The exercise: Copy the rows below, replacing each "RJ45 jack" with "Ethernet port" and keeping everything else unchanged. Leave the pictures out of your copy.

.....

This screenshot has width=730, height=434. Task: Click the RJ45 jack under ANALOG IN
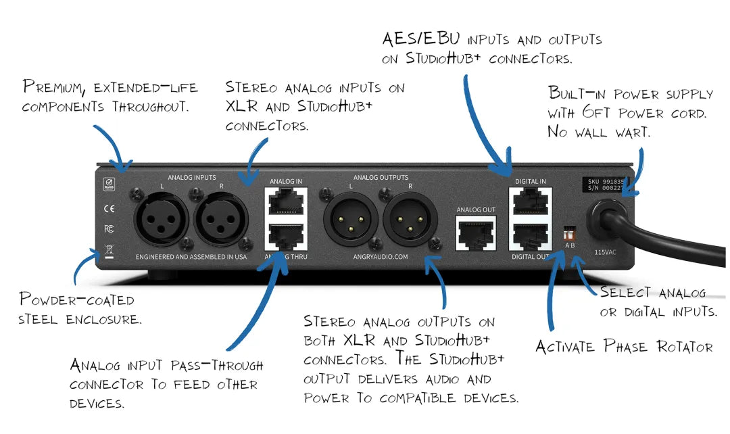click(x=285, y=201)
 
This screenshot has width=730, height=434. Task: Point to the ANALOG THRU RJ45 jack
click(x=285, y=236)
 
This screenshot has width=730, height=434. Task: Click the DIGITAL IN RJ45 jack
click(x=531, y=201)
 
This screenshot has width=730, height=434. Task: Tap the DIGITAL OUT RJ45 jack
click(x=531, y=234)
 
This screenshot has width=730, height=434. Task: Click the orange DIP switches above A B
click(x=568, y=233)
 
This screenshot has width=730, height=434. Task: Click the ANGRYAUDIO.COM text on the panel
click(x=381, y=258)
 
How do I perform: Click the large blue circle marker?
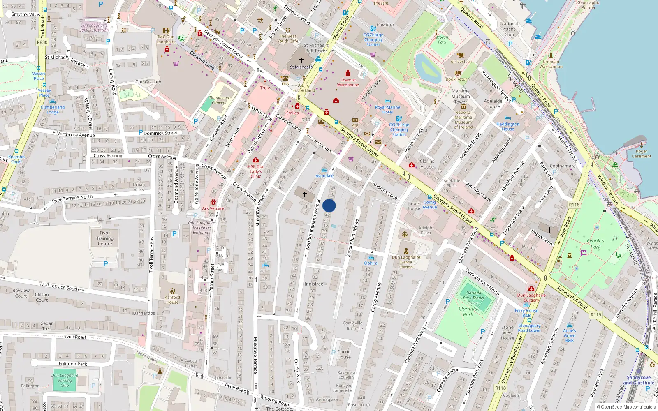pyautogui.click(x=329, y=206)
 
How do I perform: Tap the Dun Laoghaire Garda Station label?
pyautogui.click(x=406, y=262)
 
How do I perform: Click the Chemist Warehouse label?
pyautogui.click(x=348, y=83)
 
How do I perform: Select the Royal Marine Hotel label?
pyautogui.click(x=387, y=109)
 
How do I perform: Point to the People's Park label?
pyautogui.click(x=595, y=244)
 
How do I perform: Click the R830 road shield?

.....

Task response:
This screenshot has width=730, height=434. Task: Click the Ethernet port under ANALOG IN
click(x=285, y=201)
 
This screenshot has width=730, height=434. Task: Point to the ANALOG THRU Ethernet port
click(x=285, y=236)
 
This screenshot has width=730, height=434. Task: Click the DIGITAL IN Ethernet port
click(x=531, y=201)
 
This screenshot has width=730, height=434. Task: Tap the DIGITAL OUT Ethernet port
click(x=531, y=234)
 
This screenshot has width=730, height=434. Task: Click the orange DIP switches above A B
click(x=568, y=233)
 
This screenshot has width=730, height=434. Task: Click the ANGRYAUDIO.COM text on the panel
click(x=381, y=258)
 
How do I perform: Click the large blue circle marker?
pyautogui.click(x=329, y=206)
 
How do I perform: Tap the Dun Laoghaire Garda Station label?
pyautogui.click(x=406, y=262)
 
How do I perform: Click the Chemist Warehouse label?
pyautogui.click(x=348, y=83)
 
How do I perform: Select the Royal Marine Hotel label?
pyautogui.click(x=387, y=109)
 
How do I perform: Point to the People's Park label?
pyautogui.click(x=595, y=244)
 
How do I perform: Click the R830 road shield?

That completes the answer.